> _Reading passage_
#####
When your breast cancer survivors leave your clinic for the last time, their journey is not entirely over. While there is much emotional healing to be done, there is also the focus on becoming physically whole again. When a patient loses one or both breasts to cancer, receiving the news that they can move on with their lives means planning ways to return to wholeness. Indeed, they are physiologically healthy, but you know the complex meaning of health—and the eradication of the disease is only one piece.
The work you have done reconstructing your patient’s breasts is nothing short of astonishing. New techniques of creating a nipple from specialized surgical stitching helps them feel the breasts they once had. However, even without this extra step, the surgical reconstruction work we have seen is exceptional.
When these patients resume their lives and go to the gym and change, wear light clothing, emerge from the shower, re-engage in intimate relationships, there is one last missing piece. Their confidence and self esteem issues stall the completion of the process. An intricately shaped and designed areola completes the restorative process. That last final step allows us to join in the continuum of care – witnessing joy and tears of happiness when a patient looks in the mirror at their new breasts. In an instant, she or he can forget losing them. With their new perspective on the value of life, love, humanity, beauty and themselves, we welcome these survivors and walk them through the final components of their journey back to wellness through the healing art of areola tattoos.
#####
> _Record extracts_
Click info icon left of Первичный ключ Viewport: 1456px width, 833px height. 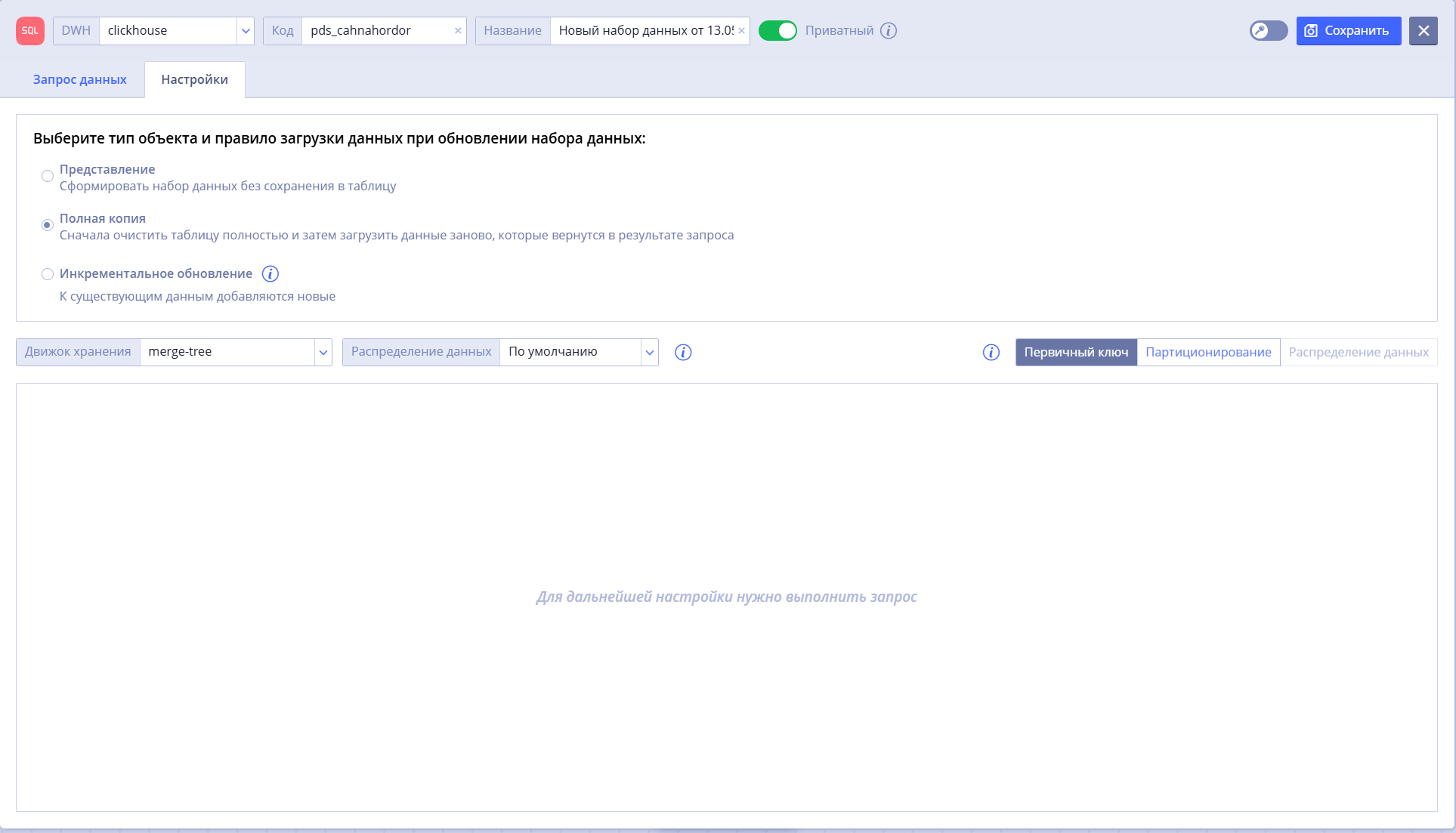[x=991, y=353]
#####
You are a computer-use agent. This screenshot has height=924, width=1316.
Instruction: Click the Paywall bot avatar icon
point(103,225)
#####
> _Work to complete_
[1] In the passage on areola tattoos, what completes the restorative process?
[2] List every everyday activity that the passage on areola tattoos mentions patients doing as they resume their lives.
[3] Put this sentence from the passage on areola tattoos into Spanish: "Their confidence and self esteem issues stall the completion of the process."
You won't need the lines for any of this.

> _Answers given_
[1] An intricately shaped and designed areola.

[2]
- Going to the gym and changing
- Wearing light clothing
- Emerging from the shower
- Re-engaging in intimate relationships

[3] Sus problemas de confianza y autoestima frenan la finalización del proceso.